[Task to complete]
Write out the items word for word, from the line with "This screenshot has width=446, height=241." to the line with "will click(21, 107).", including both of those lines, and nothing beyond them.

(Dataset entries)
** start **
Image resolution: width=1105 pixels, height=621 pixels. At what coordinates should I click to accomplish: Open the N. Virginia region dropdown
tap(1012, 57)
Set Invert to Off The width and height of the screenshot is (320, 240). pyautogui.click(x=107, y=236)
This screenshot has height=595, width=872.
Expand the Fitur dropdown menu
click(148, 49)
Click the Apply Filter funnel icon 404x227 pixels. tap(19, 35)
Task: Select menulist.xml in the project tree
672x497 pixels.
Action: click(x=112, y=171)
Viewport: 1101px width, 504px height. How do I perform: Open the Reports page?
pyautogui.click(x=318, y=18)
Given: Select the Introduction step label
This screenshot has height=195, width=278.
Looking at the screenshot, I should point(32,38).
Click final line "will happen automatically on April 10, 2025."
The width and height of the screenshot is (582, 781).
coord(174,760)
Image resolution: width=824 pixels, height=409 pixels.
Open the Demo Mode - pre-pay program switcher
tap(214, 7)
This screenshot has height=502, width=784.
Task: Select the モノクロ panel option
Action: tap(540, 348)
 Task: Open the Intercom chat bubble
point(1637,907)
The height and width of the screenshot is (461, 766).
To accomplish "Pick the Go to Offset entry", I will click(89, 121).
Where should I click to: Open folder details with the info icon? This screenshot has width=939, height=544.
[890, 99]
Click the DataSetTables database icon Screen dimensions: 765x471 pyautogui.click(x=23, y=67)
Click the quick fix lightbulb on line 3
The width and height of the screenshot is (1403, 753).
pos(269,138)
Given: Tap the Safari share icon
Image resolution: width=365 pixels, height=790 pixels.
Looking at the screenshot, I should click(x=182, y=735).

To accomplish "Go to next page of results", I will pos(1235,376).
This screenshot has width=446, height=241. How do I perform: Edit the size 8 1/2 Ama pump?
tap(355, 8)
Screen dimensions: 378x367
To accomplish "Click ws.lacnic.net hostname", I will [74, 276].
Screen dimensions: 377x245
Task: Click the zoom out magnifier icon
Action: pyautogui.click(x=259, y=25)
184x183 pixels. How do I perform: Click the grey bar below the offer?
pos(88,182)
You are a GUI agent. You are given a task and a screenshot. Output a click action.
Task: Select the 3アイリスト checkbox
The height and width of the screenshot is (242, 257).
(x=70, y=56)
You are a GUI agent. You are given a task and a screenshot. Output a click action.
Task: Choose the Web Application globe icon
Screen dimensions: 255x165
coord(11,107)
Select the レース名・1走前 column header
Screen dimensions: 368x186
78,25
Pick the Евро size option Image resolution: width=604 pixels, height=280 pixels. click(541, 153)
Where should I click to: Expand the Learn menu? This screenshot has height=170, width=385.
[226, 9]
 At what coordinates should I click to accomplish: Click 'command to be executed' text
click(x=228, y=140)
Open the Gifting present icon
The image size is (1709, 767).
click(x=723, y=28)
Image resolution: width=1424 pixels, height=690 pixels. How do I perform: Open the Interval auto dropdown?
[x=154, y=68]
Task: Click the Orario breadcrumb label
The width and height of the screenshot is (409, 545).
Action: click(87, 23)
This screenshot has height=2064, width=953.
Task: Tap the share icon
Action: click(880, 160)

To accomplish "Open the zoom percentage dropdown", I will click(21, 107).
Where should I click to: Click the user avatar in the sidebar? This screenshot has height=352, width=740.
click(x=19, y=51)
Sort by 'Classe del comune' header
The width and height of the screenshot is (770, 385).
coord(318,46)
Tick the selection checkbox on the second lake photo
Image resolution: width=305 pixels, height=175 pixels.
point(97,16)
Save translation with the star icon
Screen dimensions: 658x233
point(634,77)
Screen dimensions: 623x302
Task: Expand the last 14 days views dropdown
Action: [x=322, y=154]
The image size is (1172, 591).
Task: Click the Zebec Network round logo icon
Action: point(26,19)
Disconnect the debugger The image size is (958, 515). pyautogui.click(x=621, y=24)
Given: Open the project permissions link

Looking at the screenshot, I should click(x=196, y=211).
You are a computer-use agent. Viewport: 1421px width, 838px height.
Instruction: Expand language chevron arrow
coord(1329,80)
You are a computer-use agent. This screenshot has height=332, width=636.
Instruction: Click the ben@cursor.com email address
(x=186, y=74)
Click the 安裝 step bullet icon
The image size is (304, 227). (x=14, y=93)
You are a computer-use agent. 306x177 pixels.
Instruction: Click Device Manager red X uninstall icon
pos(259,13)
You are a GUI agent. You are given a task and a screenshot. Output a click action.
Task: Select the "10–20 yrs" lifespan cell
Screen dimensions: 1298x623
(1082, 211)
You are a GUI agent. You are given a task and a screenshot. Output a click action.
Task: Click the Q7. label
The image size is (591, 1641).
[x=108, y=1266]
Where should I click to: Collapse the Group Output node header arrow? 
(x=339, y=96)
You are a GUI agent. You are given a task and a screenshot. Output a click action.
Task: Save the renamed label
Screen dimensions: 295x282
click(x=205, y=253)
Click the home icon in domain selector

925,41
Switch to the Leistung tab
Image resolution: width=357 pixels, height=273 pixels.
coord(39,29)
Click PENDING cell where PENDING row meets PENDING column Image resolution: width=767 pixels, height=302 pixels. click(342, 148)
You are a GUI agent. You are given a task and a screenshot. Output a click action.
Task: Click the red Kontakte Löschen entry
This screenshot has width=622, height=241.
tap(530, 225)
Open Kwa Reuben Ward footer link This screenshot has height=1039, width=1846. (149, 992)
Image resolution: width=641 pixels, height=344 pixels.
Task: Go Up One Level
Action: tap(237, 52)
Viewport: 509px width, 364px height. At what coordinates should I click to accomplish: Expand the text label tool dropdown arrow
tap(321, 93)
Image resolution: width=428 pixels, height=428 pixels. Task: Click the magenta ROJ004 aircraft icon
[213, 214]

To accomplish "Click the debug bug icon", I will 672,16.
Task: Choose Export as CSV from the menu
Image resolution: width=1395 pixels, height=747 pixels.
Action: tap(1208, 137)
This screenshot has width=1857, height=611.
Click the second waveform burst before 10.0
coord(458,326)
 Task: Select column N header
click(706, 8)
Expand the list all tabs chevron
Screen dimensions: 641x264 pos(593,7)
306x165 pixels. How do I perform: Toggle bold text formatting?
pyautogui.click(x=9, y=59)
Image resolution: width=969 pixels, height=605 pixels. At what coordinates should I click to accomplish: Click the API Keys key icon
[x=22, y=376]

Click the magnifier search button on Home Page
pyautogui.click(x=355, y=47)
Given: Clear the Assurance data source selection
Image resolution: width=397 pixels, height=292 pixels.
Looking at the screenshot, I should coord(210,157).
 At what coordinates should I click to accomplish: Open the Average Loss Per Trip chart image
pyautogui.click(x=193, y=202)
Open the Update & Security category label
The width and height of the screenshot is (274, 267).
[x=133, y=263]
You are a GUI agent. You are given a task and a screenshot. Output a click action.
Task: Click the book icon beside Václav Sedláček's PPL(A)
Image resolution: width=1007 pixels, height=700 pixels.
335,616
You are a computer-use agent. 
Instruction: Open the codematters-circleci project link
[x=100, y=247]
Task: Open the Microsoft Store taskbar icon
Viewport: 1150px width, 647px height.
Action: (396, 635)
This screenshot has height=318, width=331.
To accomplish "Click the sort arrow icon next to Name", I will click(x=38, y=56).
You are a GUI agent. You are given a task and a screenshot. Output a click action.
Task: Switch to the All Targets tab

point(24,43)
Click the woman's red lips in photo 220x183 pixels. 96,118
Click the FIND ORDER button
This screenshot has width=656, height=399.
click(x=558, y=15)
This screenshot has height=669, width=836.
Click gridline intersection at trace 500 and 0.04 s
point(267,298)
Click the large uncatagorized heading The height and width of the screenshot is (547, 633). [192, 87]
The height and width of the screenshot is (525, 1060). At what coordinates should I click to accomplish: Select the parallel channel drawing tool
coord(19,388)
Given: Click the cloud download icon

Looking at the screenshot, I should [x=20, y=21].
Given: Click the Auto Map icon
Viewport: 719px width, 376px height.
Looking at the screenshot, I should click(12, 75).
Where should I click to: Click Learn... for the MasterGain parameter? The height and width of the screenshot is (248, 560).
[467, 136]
** end **
[Response to this exercise]
This screenshot has width=446, height=241. How do I perform: Edit the size 8 1/2 Ama pump?
tap(355, 8)
Screen dimensions: 378x367
To accomplish "Click ws.lacnic.net hostname", I will [74, 276].
Screen dimensions: 377x245
Task: Click the zoom out magnifier icon
Action: pyautogui.click(x=259, y=25)
184x183 pixels. How do I perform: Click the grey bar below the offer?
pos(88,182)
You are a GUI agent. You are given a task and a screenshot. Output a click action.
Task: Select the 3アイリスト checkbox
The height and width of the screenshot is (242, 257).
(x=70, y=56)
You are a GUI agent. You are given a task and a screenshot. Output a click action.
Task: Choose the Web Application globe icon
Screen dimensions: 255x165
coord(11,107)
Select the レース名・1走前 column header
Screen dimensions: 368x186
78,25
Pick the Евро size option Image resolution: width=604 pixels, height=280 pixels. click(541, 153)
Where should I click to: Expand the Learn menu? This screenshot has height=170, width=385.
[226, 9]
 At what coordinates should I click to accomplish: Click 'command to be executed' text
click(x=228, y=140)
Open the Gifting present icon
The image size is (1709, 767).
click(x=723, y=28)
Image resolution: width=1424 pixels, height=690 pixels. How do I perform: Open the Interval auto dropdown?
[x=154, y=68]
Task: Click the Orario breadcrumb label
The width and height of the screenshot is (409, 545).
Action: click(87, 23)
This screenshot has height=2064, width=953.
Task: Tap the share icon
Action: click(880, 160)

To accomplish "Open the zoom percentage dropdown", I will click(21, 107).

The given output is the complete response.